Juízes do interior do Amazonas terão apoio de profissionais do IML em relação a perícias

Os juízes do interior do Amazonas poderão contar, em breve, com mais uma ferramenta tecnológica para apoio à análise de processos criminais, quando passar a funcionar o projeto de Telemedicina na Interiorização da Perícia Médico e Odonto Forense, da Secretaria de Segurança Pública do Estado. A ideia é disponibilizar, por meio de vários recursos tecnológicos, a teleconsultoria e elaboração de laudos técnicos feitos por peritos médico-legistas que atuam na capital.
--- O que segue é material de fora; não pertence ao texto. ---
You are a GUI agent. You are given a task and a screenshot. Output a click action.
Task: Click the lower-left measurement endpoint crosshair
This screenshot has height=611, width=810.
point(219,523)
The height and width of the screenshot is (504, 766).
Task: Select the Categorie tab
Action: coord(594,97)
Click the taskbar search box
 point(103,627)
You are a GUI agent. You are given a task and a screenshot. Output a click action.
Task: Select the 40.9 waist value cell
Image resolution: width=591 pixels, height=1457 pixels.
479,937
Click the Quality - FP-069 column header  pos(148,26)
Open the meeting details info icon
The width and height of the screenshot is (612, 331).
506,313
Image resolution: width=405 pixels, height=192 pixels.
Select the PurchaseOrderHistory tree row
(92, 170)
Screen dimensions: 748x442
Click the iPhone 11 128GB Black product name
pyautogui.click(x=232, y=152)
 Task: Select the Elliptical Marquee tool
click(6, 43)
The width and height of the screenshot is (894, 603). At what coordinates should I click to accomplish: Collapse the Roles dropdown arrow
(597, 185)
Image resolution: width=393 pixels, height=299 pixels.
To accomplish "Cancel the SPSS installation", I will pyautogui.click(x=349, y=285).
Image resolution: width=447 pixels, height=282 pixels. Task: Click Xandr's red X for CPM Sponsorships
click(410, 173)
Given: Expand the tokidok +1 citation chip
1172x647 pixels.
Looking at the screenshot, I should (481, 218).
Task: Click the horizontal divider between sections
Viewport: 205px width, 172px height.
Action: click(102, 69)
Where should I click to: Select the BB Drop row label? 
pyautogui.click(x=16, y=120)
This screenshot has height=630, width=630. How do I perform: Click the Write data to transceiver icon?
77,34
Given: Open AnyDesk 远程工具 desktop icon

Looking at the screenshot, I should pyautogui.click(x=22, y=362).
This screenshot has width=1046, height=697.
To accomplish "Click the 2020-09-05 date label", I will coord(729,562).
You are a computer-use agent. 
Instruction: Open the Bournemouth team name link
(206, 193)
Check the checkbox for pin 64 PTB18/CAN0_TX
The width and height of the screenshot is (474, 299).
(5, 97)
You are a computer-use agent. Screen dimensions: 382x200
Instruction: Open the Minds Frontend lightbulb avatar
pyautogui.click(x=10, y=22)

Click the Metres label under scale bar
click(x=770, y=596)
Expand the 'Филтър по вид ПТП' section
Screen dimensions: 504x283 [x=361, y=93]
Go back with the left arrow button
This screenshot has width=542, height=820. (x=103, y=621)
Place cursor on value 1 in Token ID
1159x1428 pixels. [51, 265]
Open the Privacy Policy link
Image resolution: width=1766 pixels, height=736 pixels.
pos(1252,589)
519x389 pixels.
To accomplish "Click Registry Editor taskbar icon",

O projeto foi apresentado nessa quinta-feira (12) ao presidente do Tribunal de Justiça do Amazonas (TJAM), desembargador Flávio Pascarelli, e a magistrados do Judiciário, na sede da Corte Estadual.

A grande vantagem do projeto, de acordo com os seus idealizadores, é que os profissionais que prestarão a teleconsultoria são do corpo técnico do Instituto Médico-Legal do Estado, e estes darão suporte ao Judiciário, no interior, durante a análise de processos onde há necessidade de perícias/laudos, sobretudo nos municípios carentes de profissionais especializados nessa área.

“Hoje, o juiz da Comarca nomeia o perito ad hoc (para proceder na função) e, às vezes, os profissionais nomeados não têm a especialização necessária. Estamos propondo, com o projeto, abrir um link de comunicação entre o médico do município e o médico-legista do IML, que fica em Manaus; o profissional do instituto dará uma assessoria ou teleconsultoria a esse médico”, explicou um dos idealizadores do projeto, perito médico-legista Lin Hung Cha, diretor do IML do Amazonas, ressaltando que o Judiciário aproveitará as perícias ou laudos elaborados.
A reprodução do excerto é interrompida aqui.